In the 20's, Gabrielle Chanel was experiencing dizzying heights of success and she firmly reigned over Parisian fashion by imposing her singular concept of elegance on Paris and across the world. And soon she was living the high life with a series of successful boutiques in Paris, Deauville and Biarritz with the money was rolling in, so she bought Villa Pausa in Roquebrune on the south coast of France. To top that off, Coco would drive around in her own blue Rolls Royce as a woman of true independence.
Accurately described, Chanel’s fashion house had become a true icon of the fashion world. In the 30s she launch her jewelry collection and went on to Hollywood at the request of movie mogul Samuel Goldwyn, who ran United Artists. He believed that women went to the movies to see the way the women dressed. Goldwyn was looking for new ways to bring in moviegoers—especially women. Chanel’s classic designs on the silver screen weren’t a huge triumph, but her name became synonymous with chic glamour.
In the beginning of WWll Chanel carried on, but when Paris was occupied by the Nazis in 1939, Chanel moved to the opulent Ritz hotel and closed her businesses, except for the small shop that sold her perfume and accessories.

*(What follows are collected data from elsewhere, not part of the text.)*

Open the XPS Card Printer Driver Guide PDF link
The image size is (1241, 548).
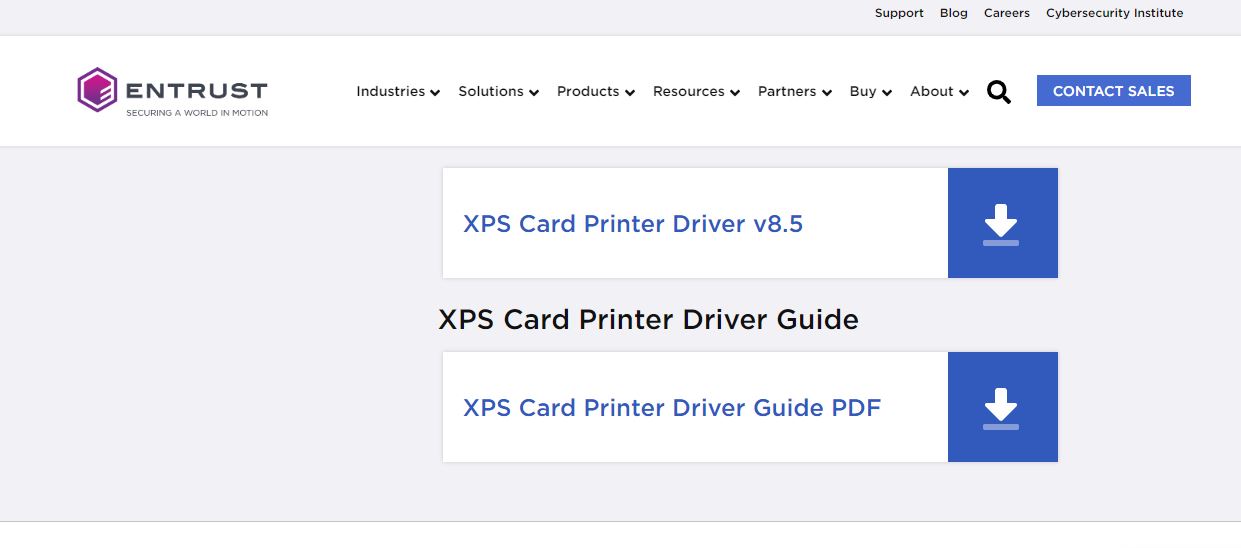[671, 408]
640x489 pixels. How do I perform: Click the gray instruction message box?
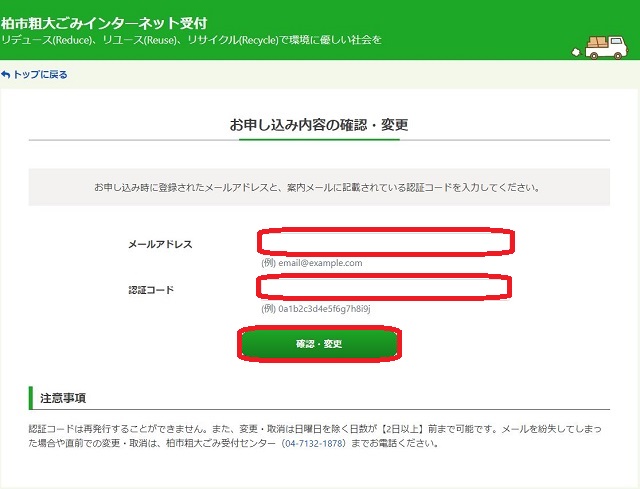319,187
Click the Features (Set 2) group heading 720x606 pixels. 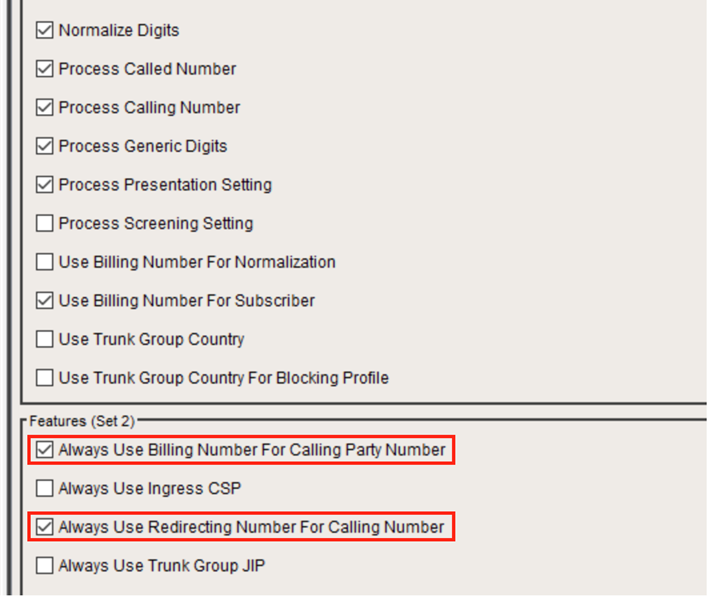pos(82,422)
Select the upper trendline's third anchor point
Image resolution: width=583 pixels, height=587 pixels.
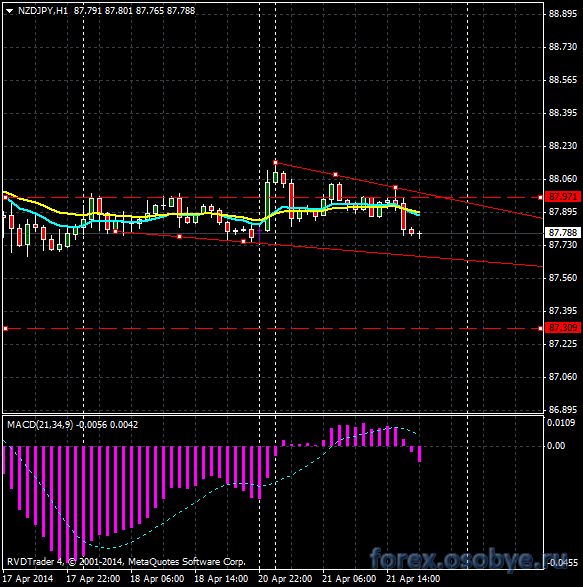pos(395,188)
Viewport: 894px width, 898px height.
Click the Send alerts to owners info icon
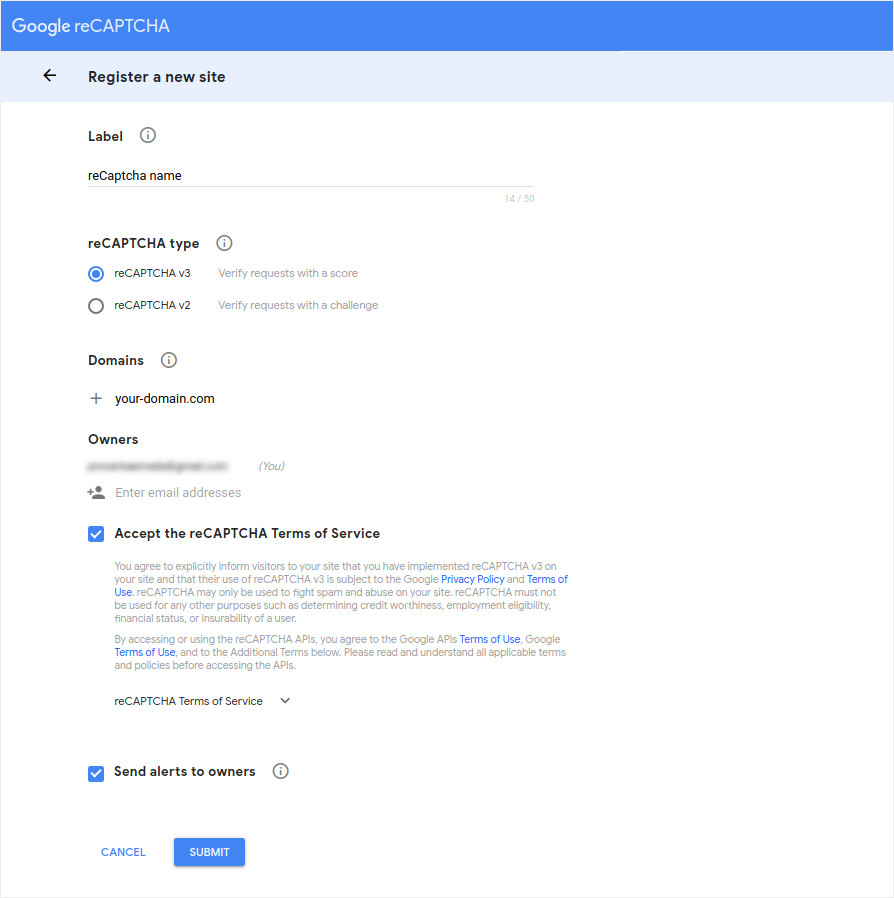click(x=280, y=770)
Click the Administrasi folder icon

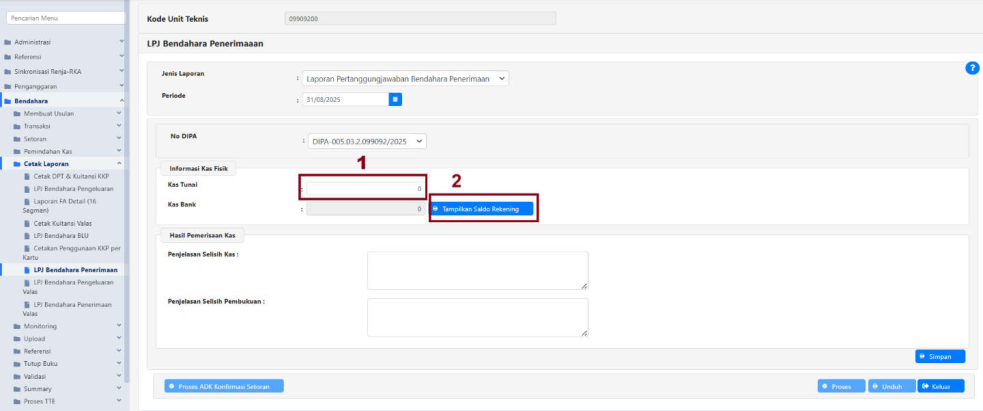click(x=7, y=42)
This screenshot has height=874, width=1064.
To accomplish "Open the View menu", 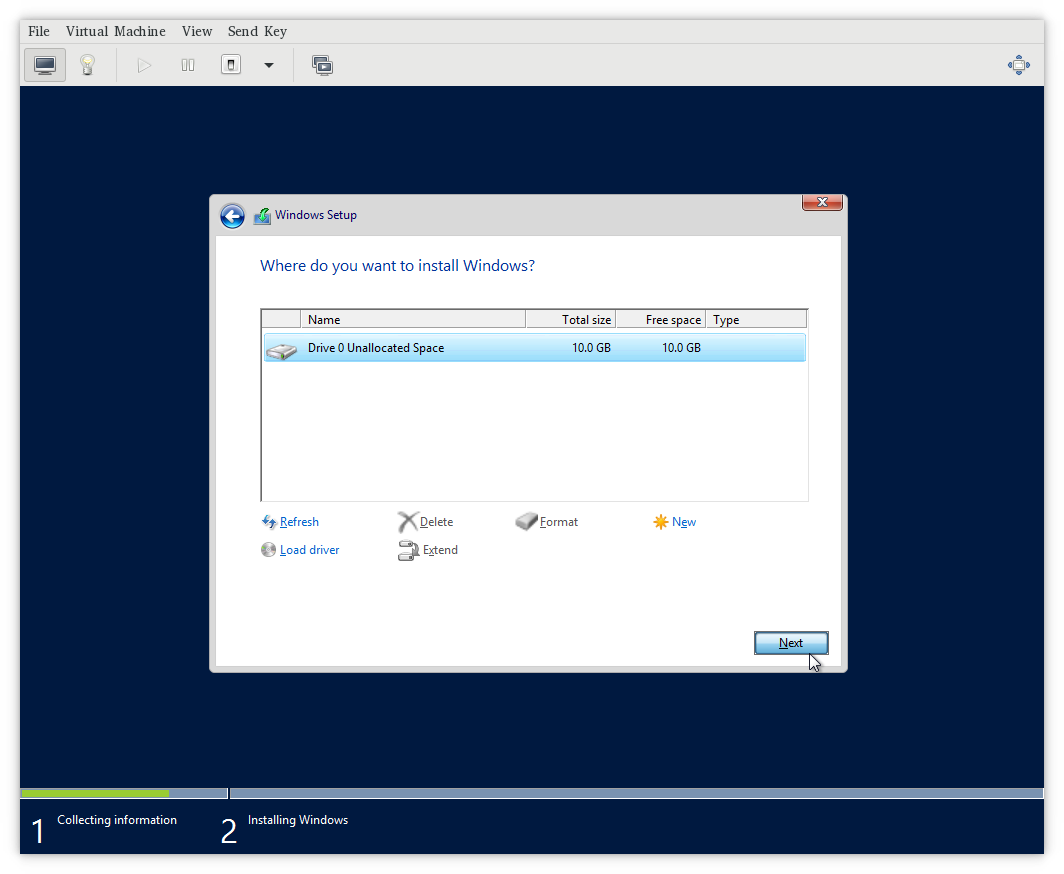I will tap(197, 31).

I had read biographies about Chanel, but when I read The Parisians by Marilus Gabriel, I was dumbfounded. I continued to research the accusations and now understood why Ms. Chanel retired to Switzerland for 10 years. There was more than a hint of collaboration and Nazi lovers. Lucky for her, she had some friends in high places, that kept things under wraps. She did not return to Paris until 1954 to re-launch her fashion house and she was already 71 years old.
No excuse, but I have always loved the scent of Chanel No. 5 and find it dreamy on several friends, but it never stayed on me. Everyone is different. But the Chanel No. 5 aroma of the roses and jasmine transports you to a lush garden. And more than hundred years later it is still one of the top selling perfumes around the world.
Chanel fragrances are also playing an active role in protecting the legendary heritage of flower production in Grasse. In 1978 Jacques Polge, the head Perfumer made a first of it’s kind partnership with the Mul family, the largest flower producer in Grasse area to insure that the rare heritage roses were available for Chanel. The composition of the No.5 perfume extract, a 30ml bottle of the N°5 Extract contains 1,000 jasmine flowers and 12 May rose flowers. Even today, Joseph Mul and his family have exclusively grown flowers for Chanel in Pégomas, France. The type of rose used is called the Rosa centifolia, which is known for its "cabbage" and multi-pedaled look and the fact that they produce a smell similar to that of honey.
Today, sadly when you visit Grasse you will be told most Perfumers use synthetic oils, but not Chanel!
At the liberation in Paris, a line of American soldiers could be found snaking along the Chanel boutique on rue Cambon to ensure that they had a bottle to bring home to their wives. Wonder what they would have thought, if they knew the true story of Coco Chanel.